Task instructions
Reproduce the lines below exactly, starting at the one containing "This screenshot has height=704, width=1363." and stopping at the final line.

*** Opening of Provided material ***

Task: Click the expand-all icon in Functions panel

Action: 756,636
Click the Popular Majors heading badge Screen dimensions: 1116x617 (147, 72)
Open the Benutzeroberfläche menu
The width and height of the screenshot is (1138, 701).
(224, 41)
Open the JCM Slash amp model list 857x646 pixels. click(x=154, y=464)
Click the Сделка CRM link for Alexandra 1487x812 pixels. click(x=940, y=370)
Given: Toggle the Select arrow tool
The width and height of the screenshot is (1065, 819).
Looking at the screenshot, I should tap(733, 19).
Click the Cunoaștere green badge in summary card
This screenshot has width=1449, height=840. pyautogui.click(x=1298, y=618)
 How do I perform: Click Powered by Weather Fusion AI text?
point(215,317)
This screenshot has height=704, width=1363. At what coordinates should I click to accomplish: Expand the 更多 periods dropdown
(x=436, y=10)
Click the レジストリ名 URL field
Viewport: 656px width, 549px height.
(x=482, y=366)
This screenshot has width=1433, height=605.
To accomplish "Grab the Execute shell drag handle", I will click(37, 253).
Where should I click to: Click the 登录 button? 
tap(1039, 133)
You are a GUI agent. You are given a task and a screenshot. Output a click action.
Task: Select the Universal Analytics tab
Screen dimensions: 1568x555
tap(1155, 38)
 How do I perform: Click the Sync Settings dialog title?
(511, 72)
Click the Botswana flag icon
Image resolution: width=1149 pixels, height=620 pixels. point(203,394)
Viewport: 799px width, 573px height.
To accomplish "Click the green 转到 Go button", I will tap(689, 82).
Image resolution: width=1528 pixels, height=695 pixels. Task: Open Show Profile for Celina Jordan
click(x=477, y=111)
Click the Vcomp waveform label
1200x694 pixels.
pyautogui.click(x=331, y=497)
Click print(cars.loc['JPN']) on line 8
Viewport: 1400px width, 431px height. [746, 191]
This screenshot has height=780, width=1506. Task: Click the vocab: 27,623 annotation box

*** Close of Provided material ***

Response
This screenshot has height=704, width=1363. At what coordinates should I click to accomplish: Expand the 更多 periods dropdown
(x=436, y=10)
Click the レジストリ名 URL field
Viewport: 656px width, 549px height.
(x=482, y=366)
This screenshot has width=1433, height=605.
To accomplish "Grab the Execute shell drag handle", I will click(37, 253).
Where should I click to: Click the 登录 button? 
tap(1039, 133)
You are a GUI agent. You are given a task and a screenshot. Output a click action.
Task: Select the Universal Analytics tab
Screen dimensions: 1568x555
tap(1155, 38)
 How do I perform: Click the Sync Settings dialog title?
(511, 72)
Click the Botswana flag icon
Image resolution: width=1149 pixels, height=620 pixels. point(203,394)
Viewport: 799px width, 573px height.
To accomplish "Click the green 转到 Go button", I will tap(689, 82).
Image resolution: width=1528 pixels, height=695 pixels. Task: Open Show Profile for Celina Jordan
click(x=477, y=111)
Click the Vcomp waveform label
1200x694 pixels.
pyautogui.click(x=331, y=497)
Click print(cars.loc['JPN']) on line 8
Viewport: 1400px width, 431px height. [746, 191]
This screenshot has height=780, width=1506. Task: Click the vocab: 27,623 annotation box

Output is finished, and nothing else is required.